Saturday, July 11, 2009

How Secularists Die

7/11/2009—There was a story in the most recent edition of World magazine about a woman dying from cancer. A staunch Christian, she reportedly said that the cancer was how God was bringing her to heaven.

I have always found this denial of death to be the least healthy aspect of Christian thought. And I am not alone in this. When his wife died, C.S. Lewis denigrated the idea that he and his wife would be reunited later in heaven. In fact, Jesus criticized this way of thinking when his opponents, the Sadducees, tried to trap him, asking whose wife the woman with seven husbands would be. Jesus said that at the time of the resurrection, people would not marry but would be like angels in heaven (Mt. 22, 23-33). This suggests first that there may not be any heaven at all, but only resurrection. Second, it suggests that you will not have the kind of existence that you have now.

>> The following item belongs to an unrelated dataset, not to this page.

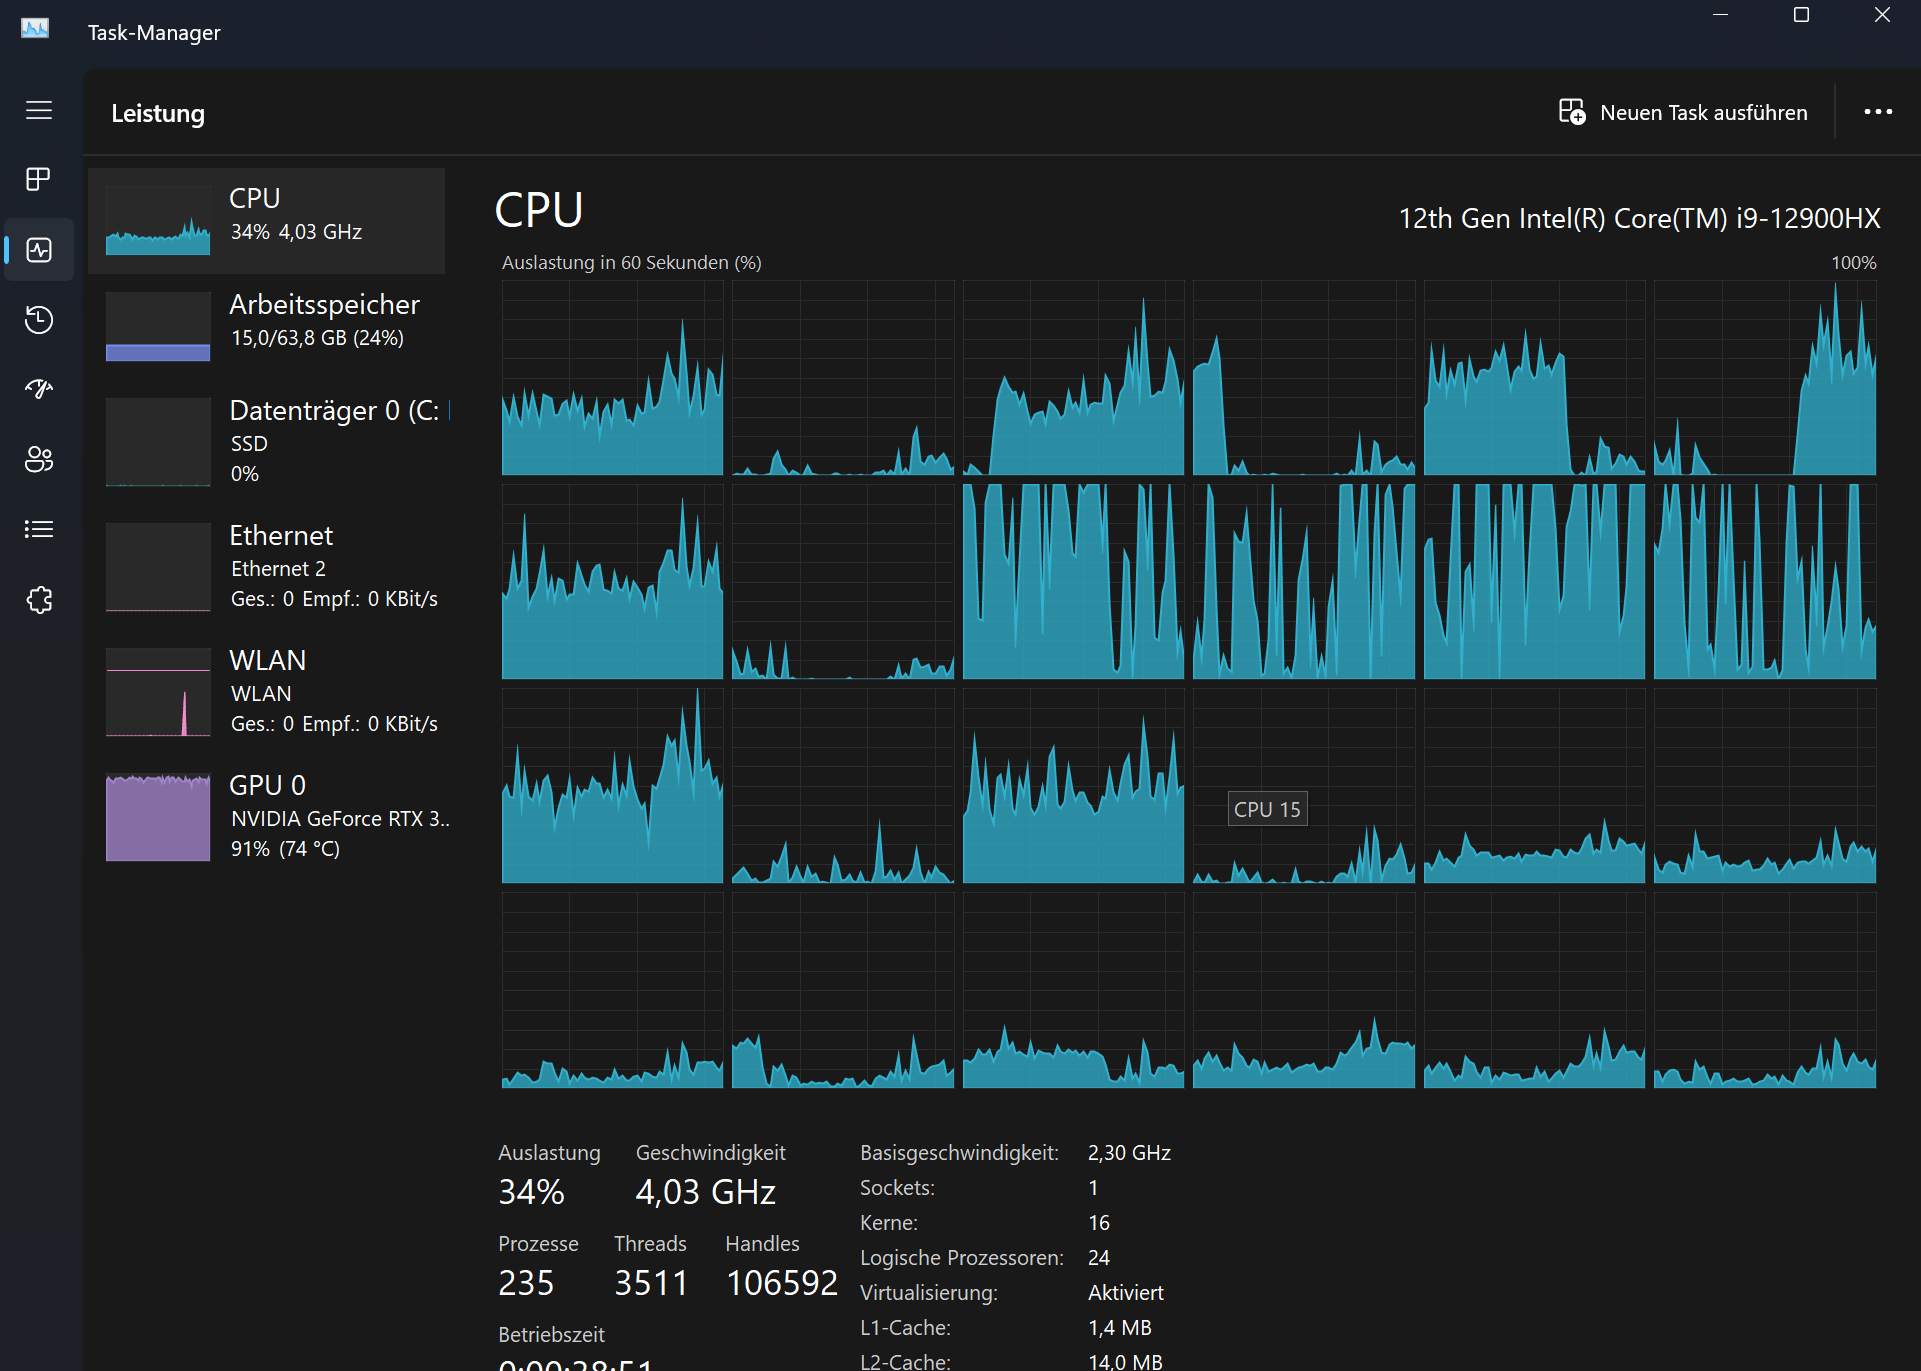Click Neuen Task ausführen button
Viewport: 1921px width, 1371px height.
(1684, 112)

On the other hand, when I am finally told I am going to die soon, I may leap to any comfort I can get. So, who am I to criticize?

But the story raises the question, what story or myth will hallowed secularists tell themselves to help come to terms with death? It seems to me that for the secularist, the understanding must center around the great circle of life. Yes, my life is at an end. But that must be so, or my grandchild could not be born. I have my time and all others have theirs.

The philosopher Martin Heidegger, in analyzing the Anaximander fragment, suggested that the unwillingness to get off the stage of existence is the root of evil. If this is so, capitalism and Christianity, and Islam, for that matter, have contributed to evil by their cult of individualism. Maybe Hallowed Secularism will do better.


  1. First, let me say how much I enjoy reading your blog. Thank you.

    Second, while I appreciate you concluding point about the evil that arises because someone will not leave the stage (what does this say about academic tenure?) I would call exception to your comment about Christianity and the cult of individualism. Yes, certainly, there are Christians who are strident individualists, even as their are liberal secularists who are as well. But I think a closer reading of the Christian tradition would saw the tradition to be decidedly less individualistic, less death denying then you imply. To offer one example, monastic life (especially in Eastern Christianity) is specifically concerned with helping the person face death with peace and acceptance.

    The contemporary Greek Orthodox ethicist Christos Yannaras argues that the ascetical tradition of the Orthodox Church is itself a preparation for death--a life long practice of self-denial and self-forgetfulness by which the person learns to give him or herself over to God. The last great ascetical act for the Christian. Yannaras writes in *The Freedom of Morality*, is to give his or her life over to Christ in death. Far from encouraging us to linger on the stage past our time, past natural death, the ascetical tradition in the Orthodox Church fosters in the person a willingness, and even when the time comes, an eagerness surrender his or her life to Christ through an acceptance of death of the body.

    Your thoughts?

    Again, thank you for your blog--it is always thought provoking.

  2. I had hoped that my reference to C.S. Lewis would make it clear that I did not mean to suggest that the cult of the individual reflects the main current of Christianity. On the other hand, the Church must be judged on the message it imparts to the people of God, not its teaching to a spiritual elite. The cult of heaven is undoubtedly a heresy, but it has become so widespread that the second coming, the last day and the resurrection have been largely eclipsed.